---- Input data

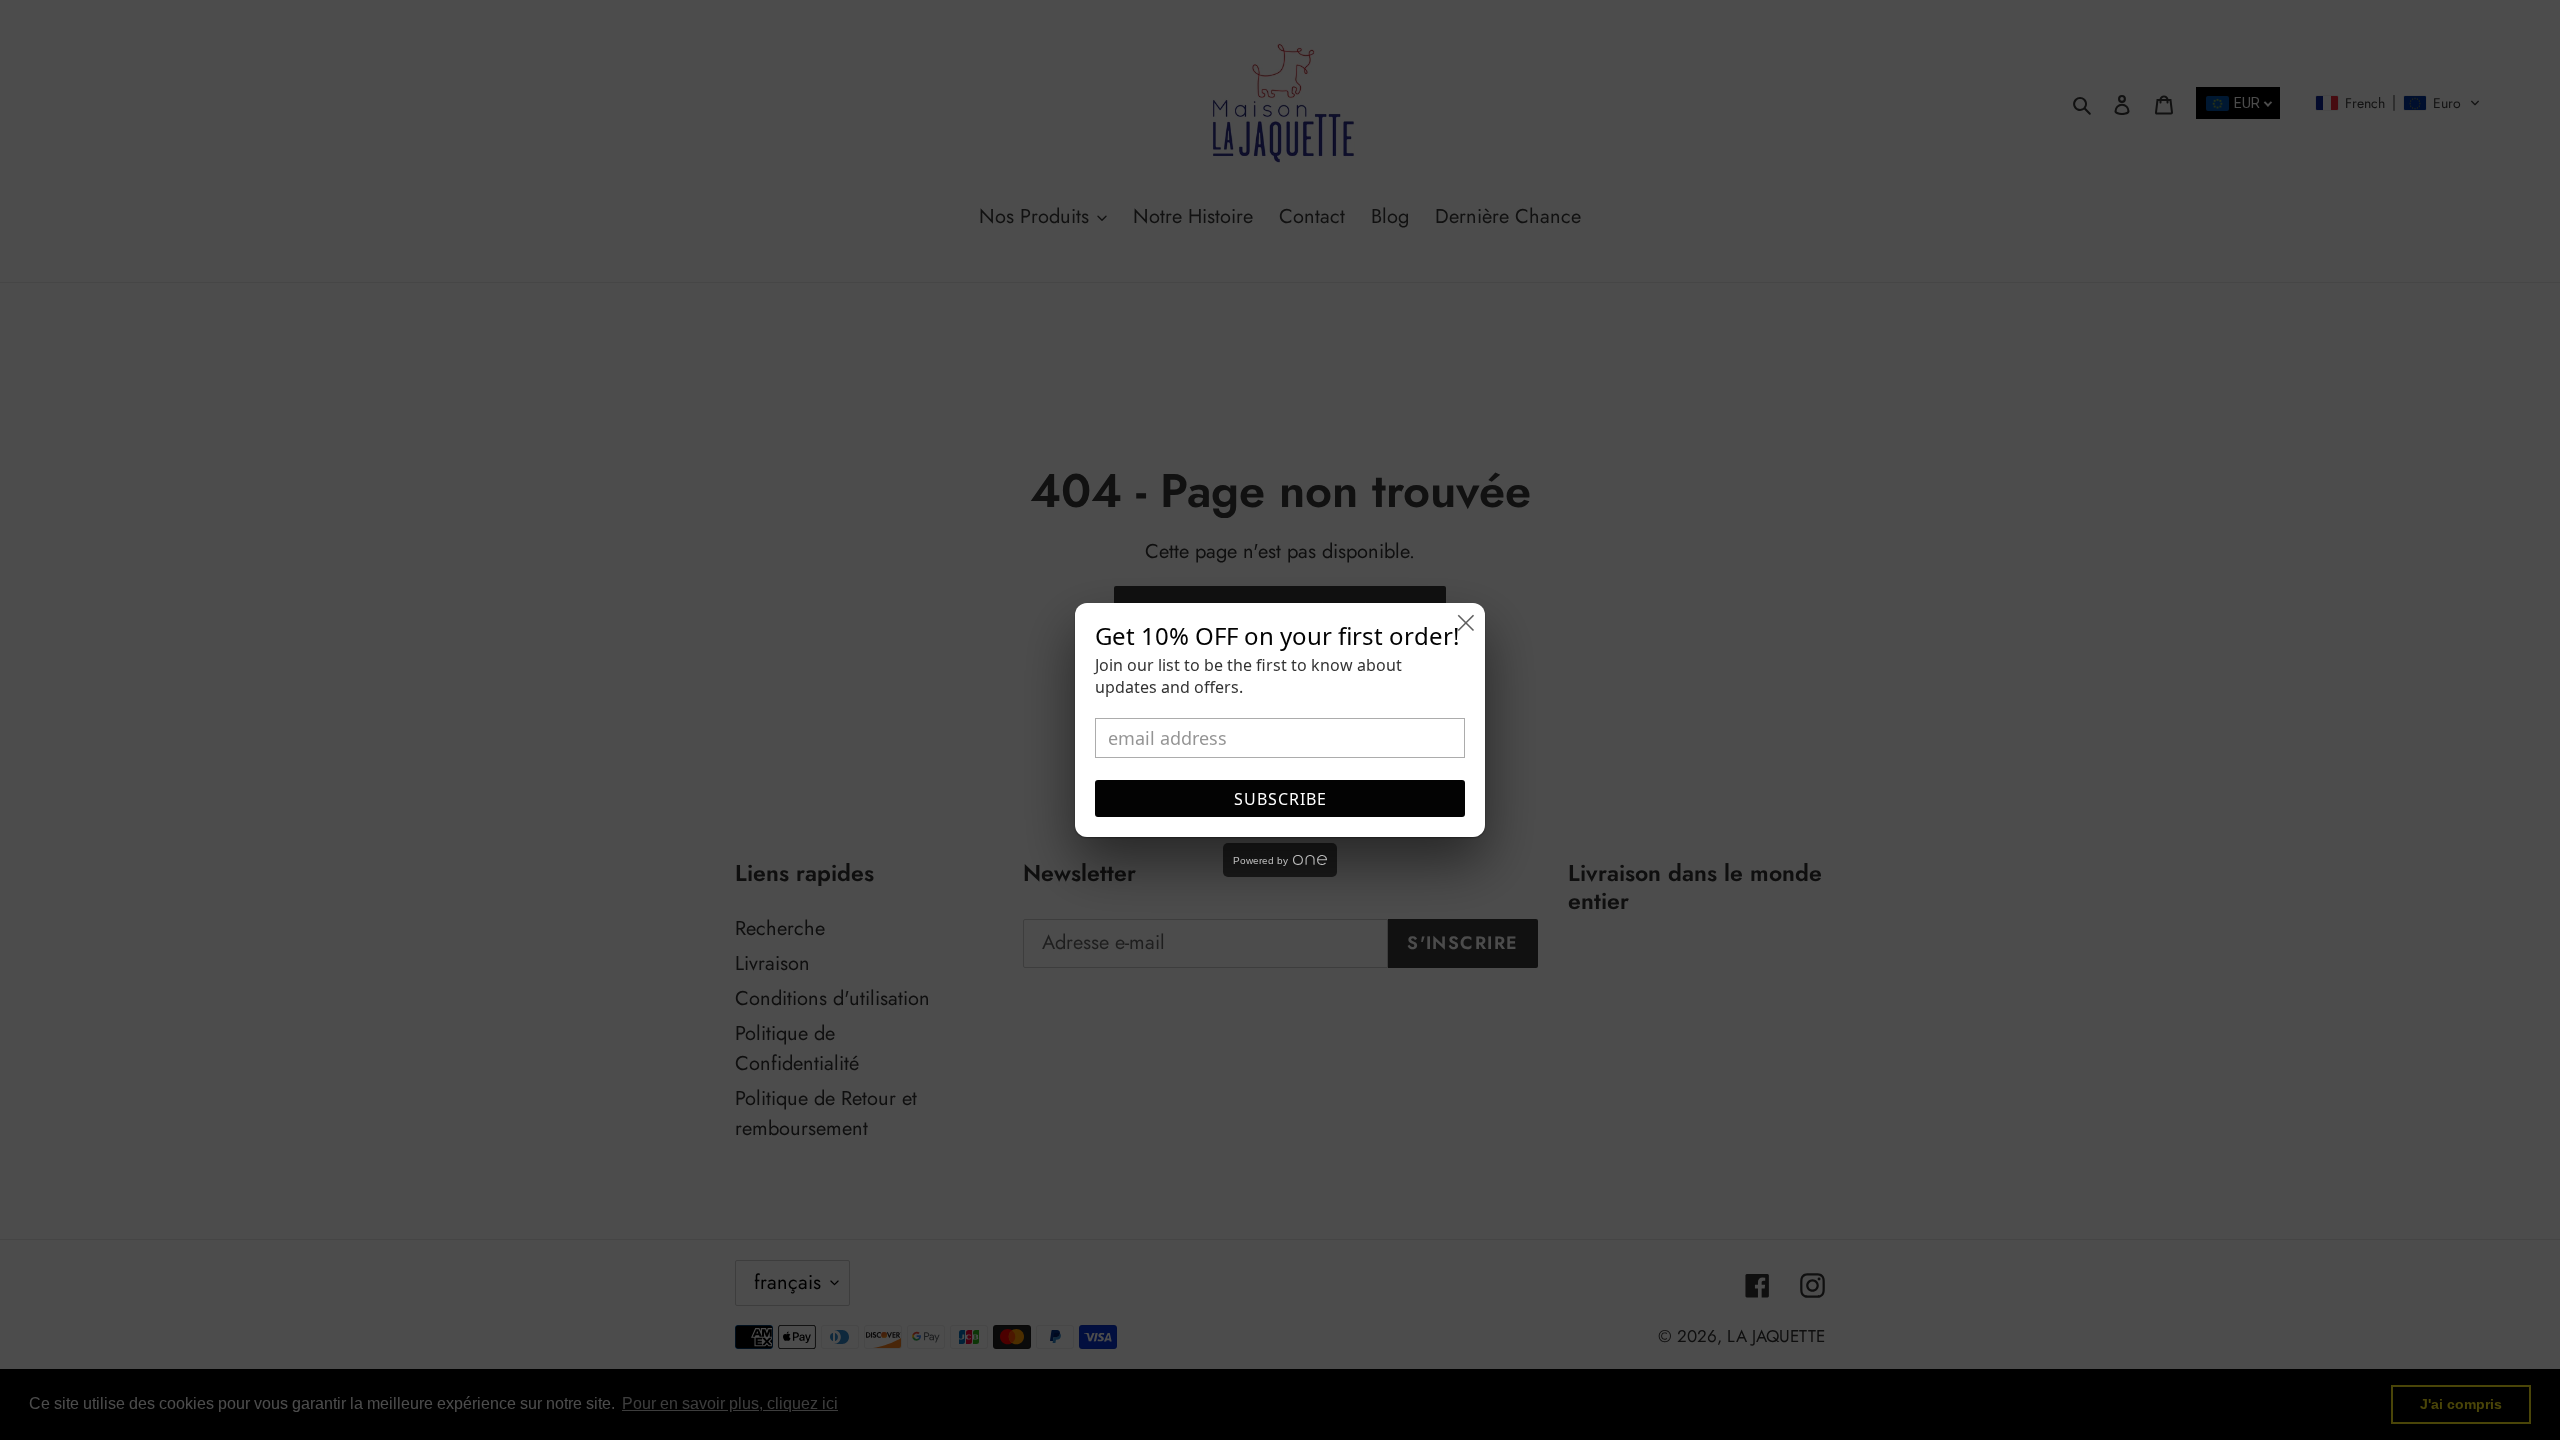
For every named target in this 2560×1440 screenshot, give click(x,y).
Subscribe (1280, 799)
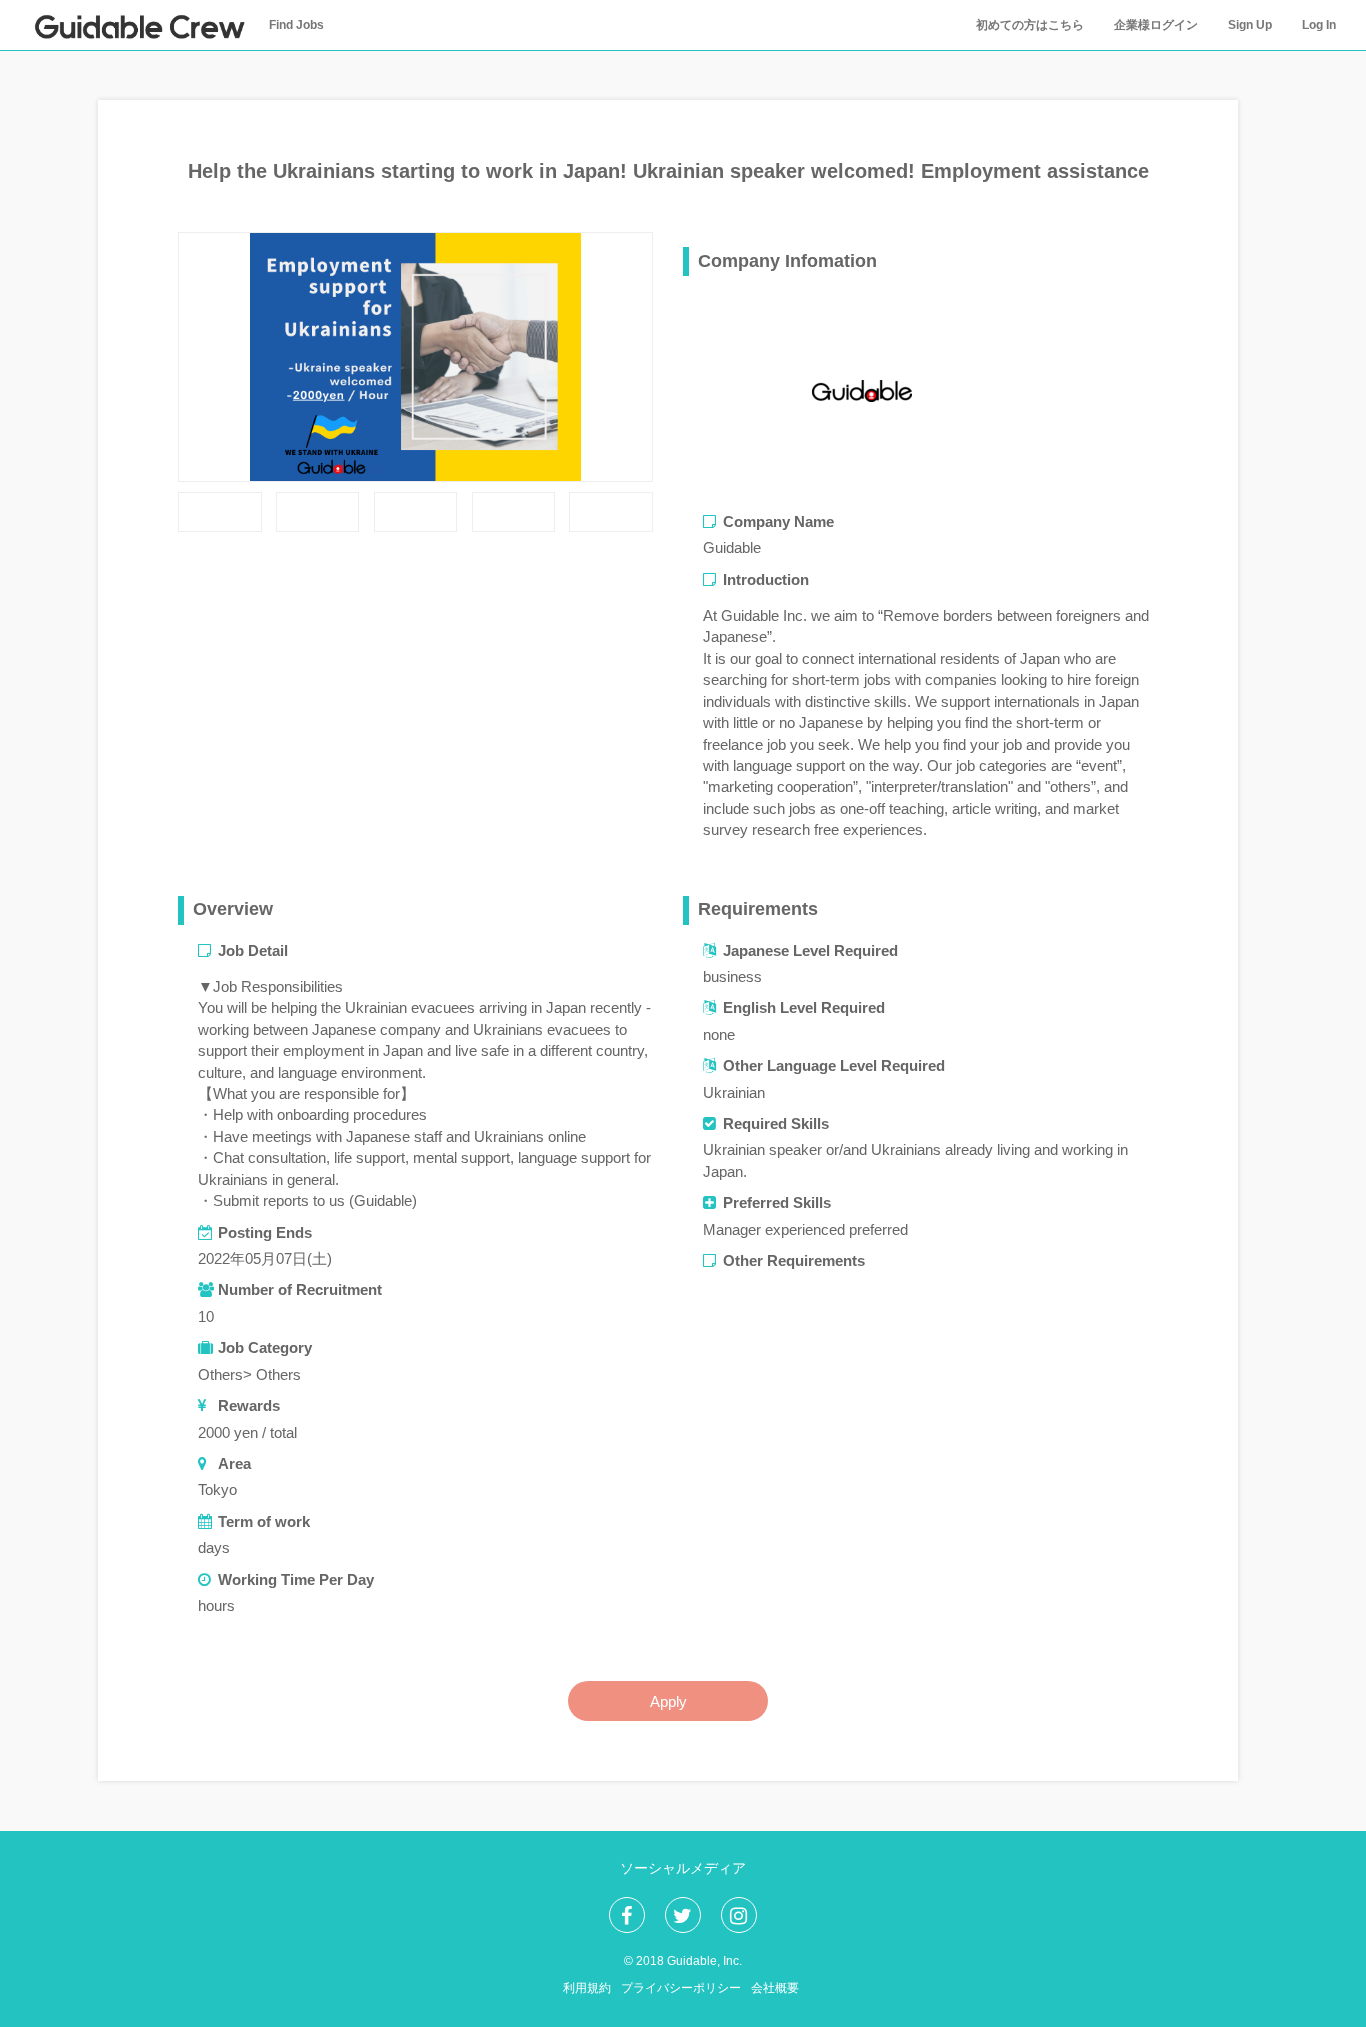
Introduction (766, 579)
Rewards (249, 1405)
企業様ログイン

--------

Task statement — Because only the text is wanted, repeat all the entries exactly and leave out the pictures.

Answer to this problem —
For every named target in this 2560×1440 screenshot, give click(x,y).
Subscribe (1280, 799)
Introduction (766, 579)
Rewards (249, 1405)
企業様ログイン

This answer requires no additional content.